Te lezen fragment =
Longread: Loes Heiligers, Nietzsche en de Geschiedenis

Nietzsche was een man met een ongezouten mening over bijna alles en in het jaar 1873 besloot hij zijn licht te laten schijnen over de geschiedwetenschap. Hij schreef rond deze tijd vier essays, die hij zijn Unzeitgemässe Betrachtungen noemde. De naam van de traktaten moest benadrukken dat hij oneigentijds was. Nietzsche presenteerde zijn denken graag als niet passende in zijn eigen tijd, als controversieel en vooruitstrevend.

Twee van deze essays, die tot zijn vroege werk behoren, gingen over geschiedenis. Een ervan was een kritiek op David Strauss, een theoloog, filosoof en schrijver die het leven van Jezus historisch had onderzocht. De tweede oneigentijdse beschouwing was opzienbarender van aard. Het betrof een stevige kritiek op de pretenties van de wetenschappelijke geschiedenis van zijn tijd. Nietzsches doel met de oneigentijdse beschouwingen was hetgeen waarop men in zijn tijd trots was te bekritiseren. Hij presenteerde in zijn tweede unzeitgemässe Betrachtung de historische Bildung als schadelijk gebrekkig. De mensen om hem heen leden volgens Nietzsche aan een historische koorts, waarmee zijn kritiek op de geschiedschrijving ook een kritiek op de mensen uit zijn tijd werd.

Waar zijn we eigenlijk mee bezig? En waarom? Dit zijn vragen die elke wetenschap zich geregeld moet stellen en Nietzsche zorgde ervoor dat de historici deze dans niet wisten te ontspringen. Met zijn Vom Nutzen und Nachteil der Historie für das Leben leverde hij stevige kritiek aan het adres van de historische denkers van zijn tijd. Deze kritiek is ook voor de hedendaagse historicus nog interessant omdat hij enkele punten aanstipte die aanleiding waren voor vele langdurige debatten binnen de geschiedschrijving. Deze longread gaat in op deze tweede oneigentijdse beschouwing. Welk punt wilde Nietzsche in zijn boekje maken en tegen welke denkers was zijn kritiek gericht? Vooral Rankes historisme met zijn objectiviteitsclaim en de Hegeliaanse geschiedfilosofie zijn zaken die Nietzsche in zijn Nutzen und Nachteil kritisch onder de loep nam. Nietzsche positioneerde zich hiermee als belangrijke speler in het nog immer voortdurende objectiviteitsvraagstuk binnen de geschiedschrijving.

(Gegevens over de locatie van woorden en elementen)
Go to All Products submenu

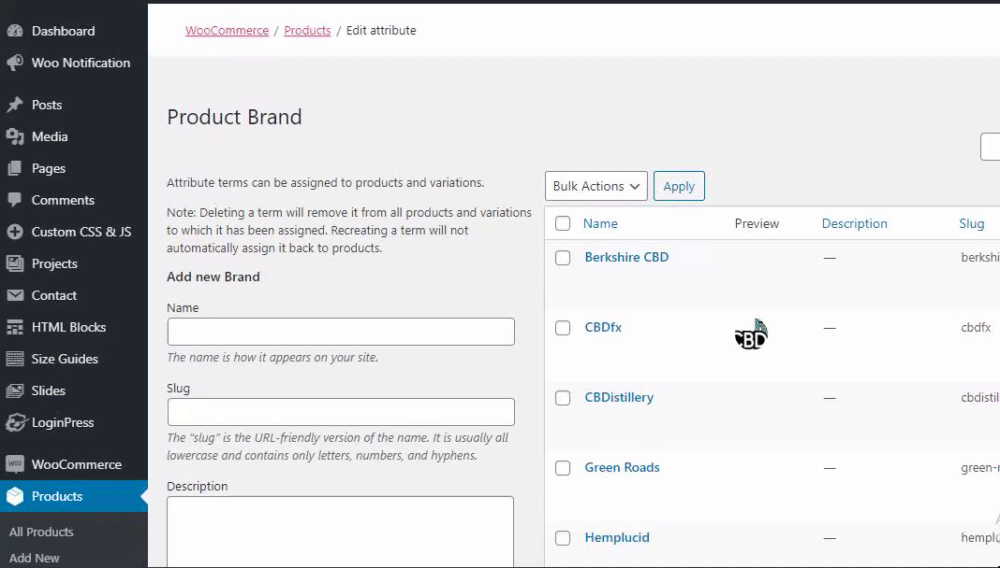point(41,532)
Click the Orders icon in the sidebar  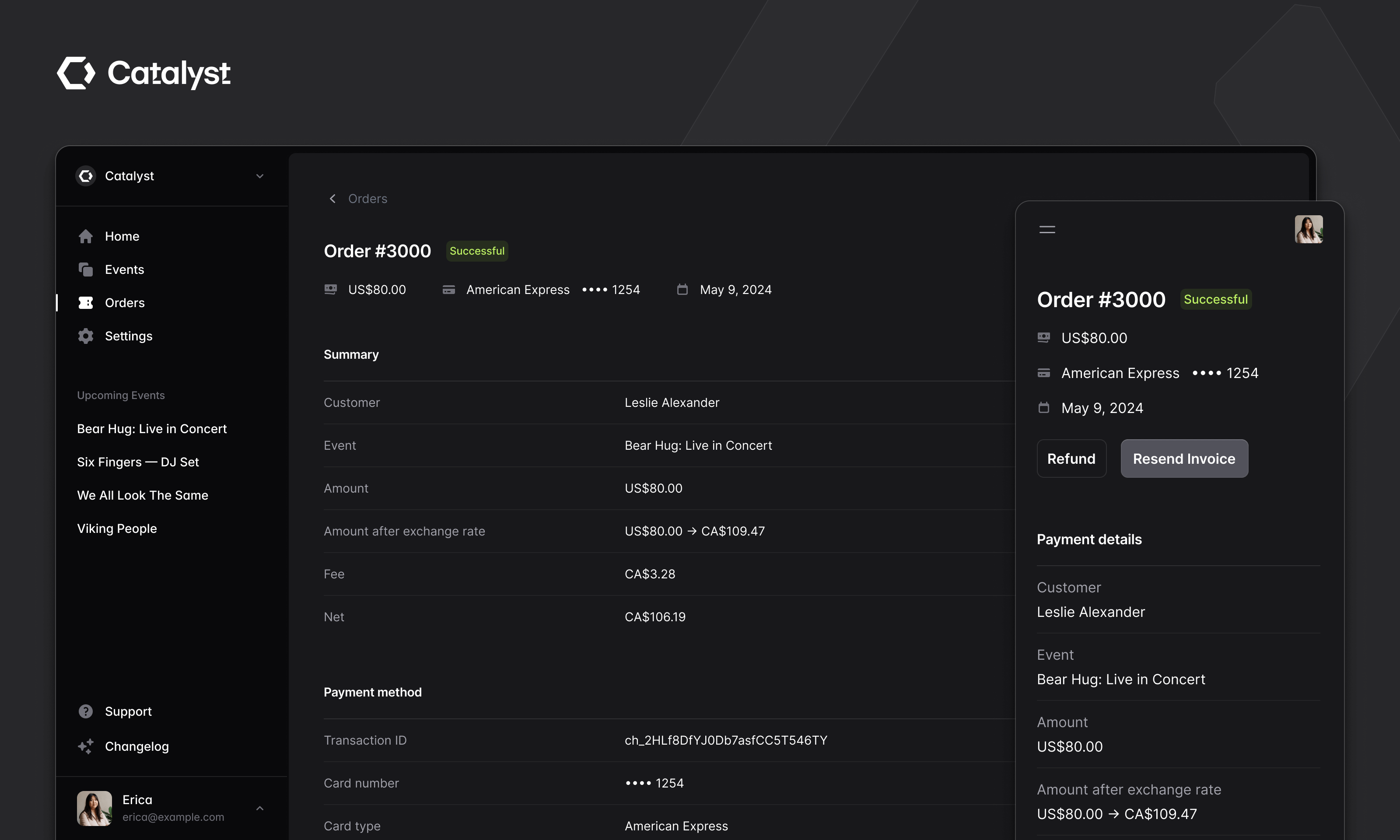(85, 303)
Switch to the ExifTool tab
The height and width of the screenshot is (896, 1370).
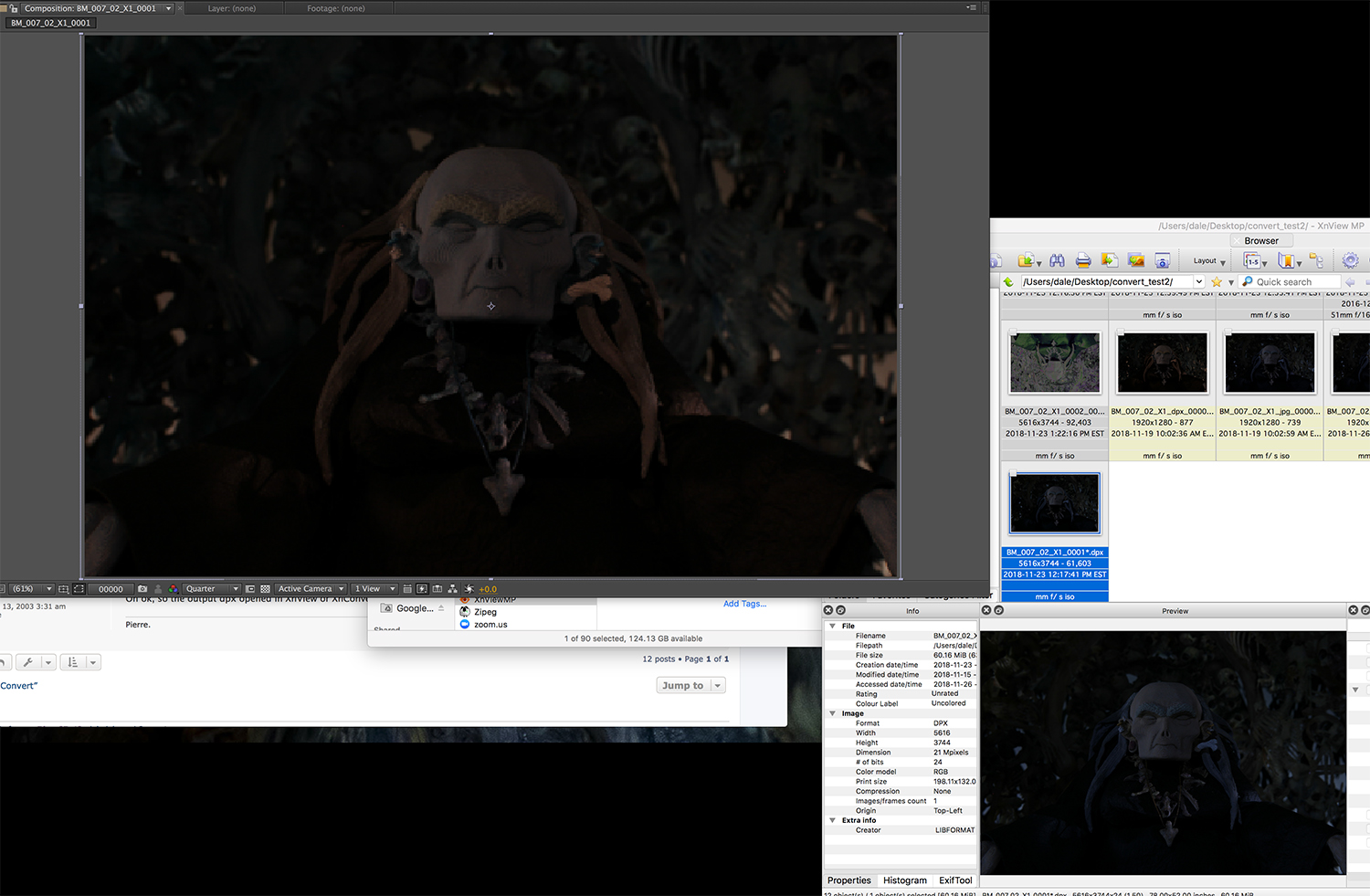[955, 880]
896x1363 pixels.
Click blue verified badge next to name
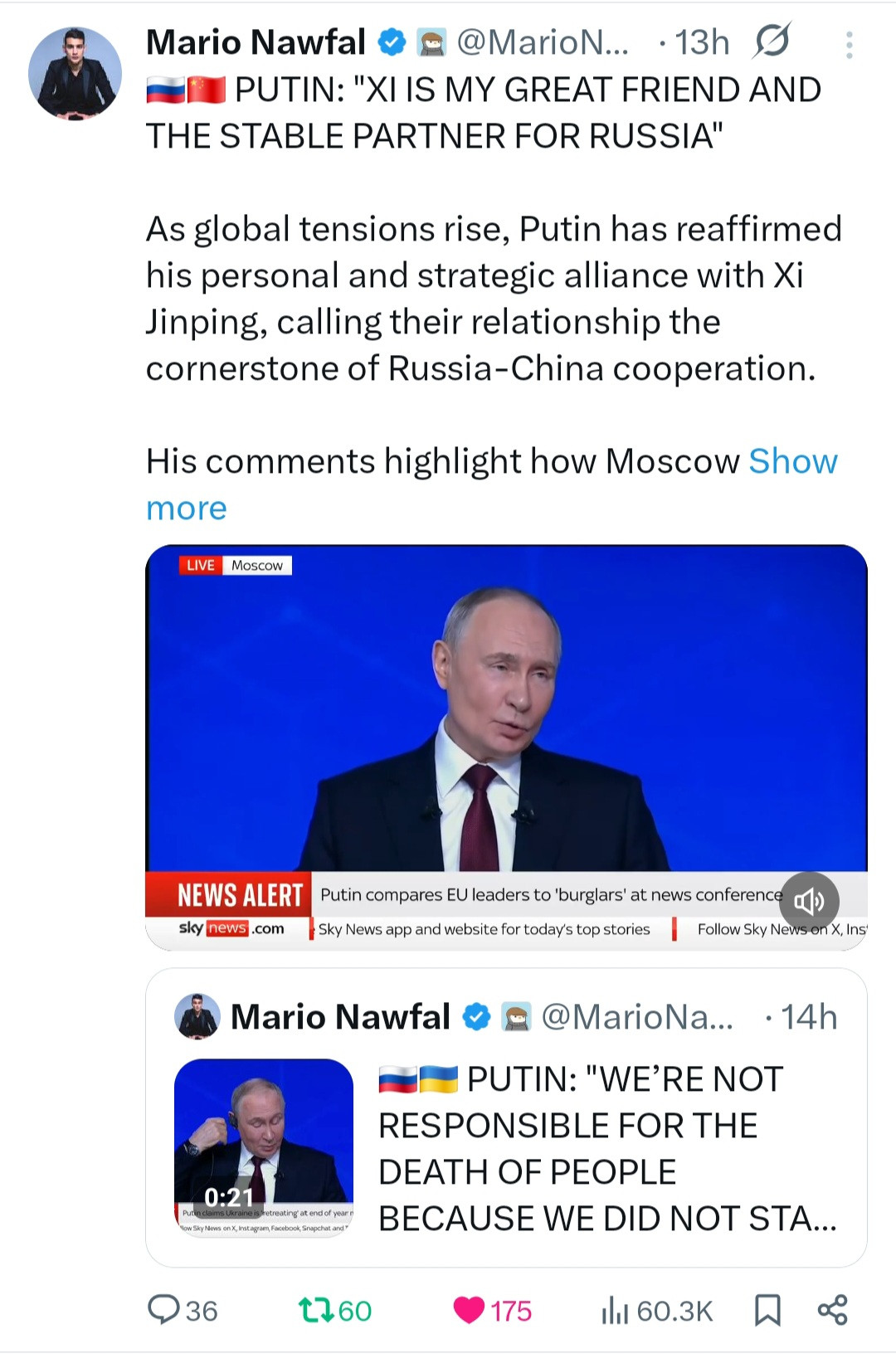pyautogui.click(x=392, y=42)
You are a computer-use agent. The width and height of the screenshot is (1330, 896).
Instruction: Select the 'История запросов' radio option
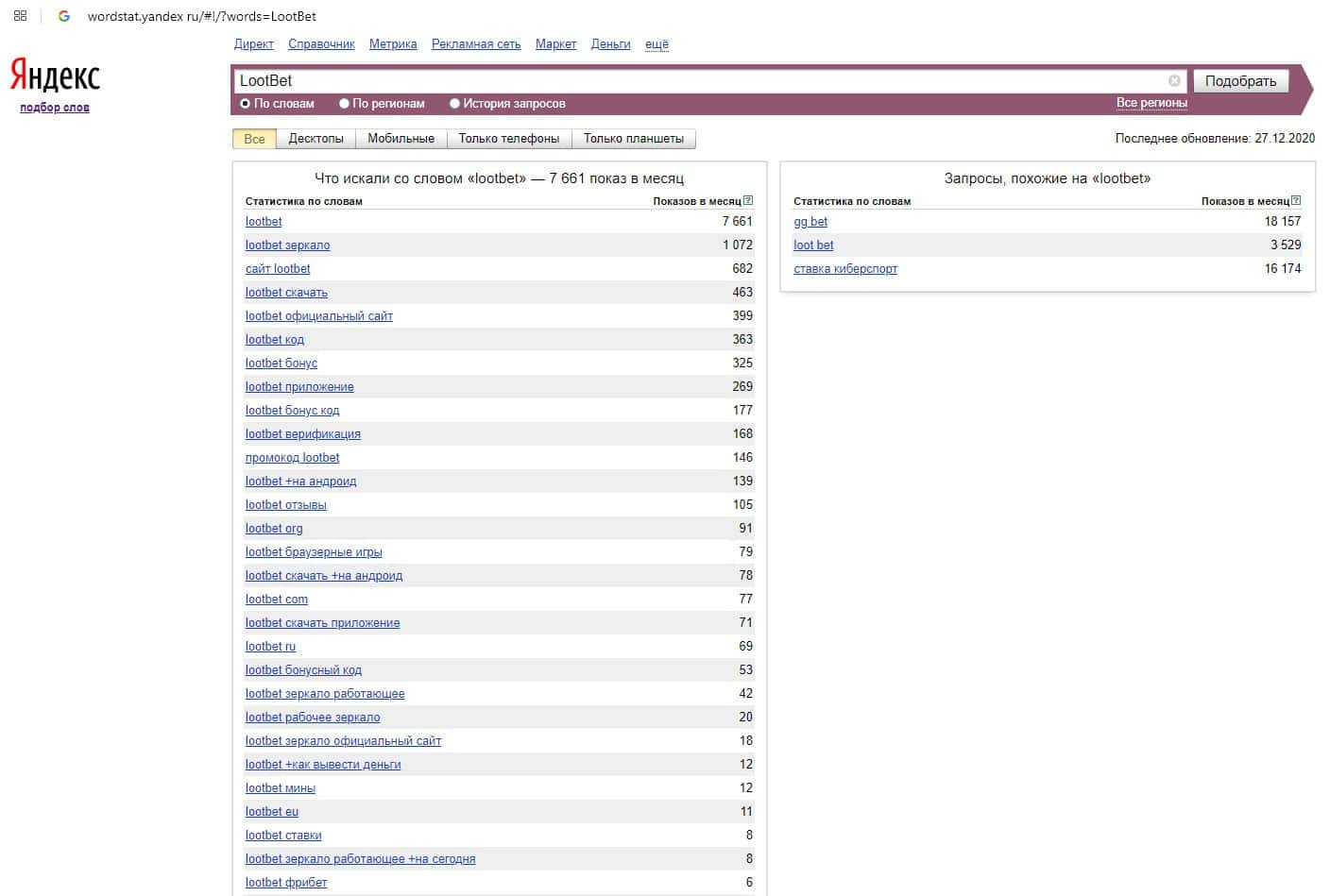point(454,104)
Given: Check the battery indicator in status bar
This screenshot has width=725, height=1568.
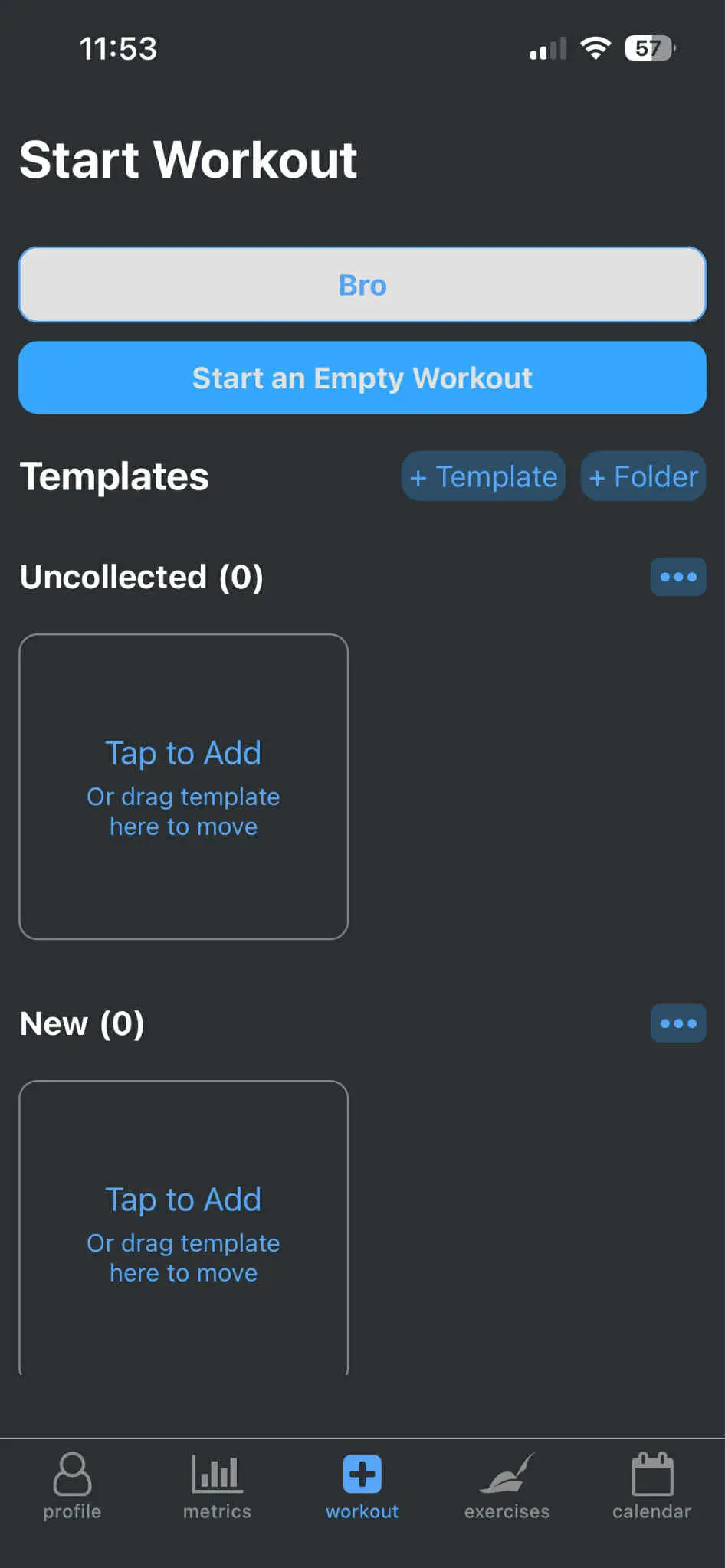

Schriftelijke opdracht A = Noem alle zinnen in de longread over Nietzsche en de geschiedenis die eindigen op een vraagteken.
Schriftelijke opdracht B = Vervang in de gegevens, in het stuk vanaf de regel met "You are a computer-use" tot en met het einde van de gegevens, "screenshot" door "screen capture" en geef alleen dat stuk verder ongewijzigd terug, zonder de afbeeldingen.

Uitgewerkt antwoord A =
Waar zijn we eigenlijk mee bezig?
En waarom?
Welk punt wilde Nietzsche in zijn boekje maken en tegen welke denkers was zijn kritiek gericht?

Uitgewerkt antwoord B =
You are a computer-use agent. The width and height of the screen capture is (1330, 896).
Instruction: Select the 'История запросов' radio option
point(454,104)
Given: Check the battery indicator in status bar
This screen capture has width=725, height=1568.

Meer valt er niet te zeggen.